In the Czech Republic, a tradition of winemaking has been undergoing a considerable revival after decades of stagnation under communist rule, which ended in 1989. This winter, though, many people had already given up and harvested the grapes the grapes originally meant to be used for ice wine because of fears they could be damaged by warm and rainy weather, eaten by birds or simply stolen by thieves.
"They just thought it's better to be safe than sorry," said Jiri Sedlo, chairman of the Czech Association of Winemakers.
Zatloukal said the pickers had been ready three times at the vineyard this winter, but the temperature never dropped far enough.

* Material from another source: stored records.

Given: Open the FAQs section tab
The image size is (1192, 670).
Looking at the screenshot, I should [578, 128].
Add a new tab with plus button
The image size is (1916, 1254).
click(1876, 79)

"About 10 days ago, I almost gave up any hope," said Libor Kahoun, the director of a company that grows the grapes for Znovin. "But we decided to wait because the grapes were in very good condition."
"We expect a high quality vintage," Zatloukal said. "The grapes are healthy."
The pickers didn't seem to be bothered by the freezing conditions.
"I don't care much about the cold, we're used to every (type of) weather," one of them, Iva Rezacova, said. "This is not a punishment for us. We're dealing with the ice wine grapes," she said with a smile, putting the grapes carefully into a plastic box.
In less than two hours, the harvest was over and the grapes taken immediately for pressing.
The entire process was carefully watched by the Czech Agriculture and Food Inspection Authority.
"We have to confirm the origin of the grapes and check the weather condition," said Iva Libenska, an inspector from the city of Brno who arrived equipped with a thermometer.
Ice wine is relatively new in the Czech Republic where it has been produced since 1995 after a new wine law set rules for its making. It forms less than 1 percent of overall wine production in the country but has proved successful.
The 2009 Riesling by Znovin, also grown at the Three Oaks vineyard, won the double gold medal at the San Francisco International Wine Competition in 2010 among other international awards, evidence that local wine production is back on track after the collapse of communism.
A 200-milliliter (less than seven-ounce) bottle sold for 435 koruna ($22.50) at the Czech Wine Saloon, which offers the top 100 Czech wines of the year, in the southeastern town of Valtice near the border with Austria.
Marek Drobisz, head sommelier of the National Wine Center in Valtice said for him ice wine represents "the top of winemaking art. Only the best can make it."
He said it could accompany a sweet desert, but also "foie gras together with a small glass of ice wine makes a perfect gourmet experience."
Czech producers made a total of 16,400 liters (4,300 gallons) of ice wine in 2010, according to figures from the Czech Association of Winemakers. Up to 10 percent of that amount could have been exported, association secretary Martin Pucek said.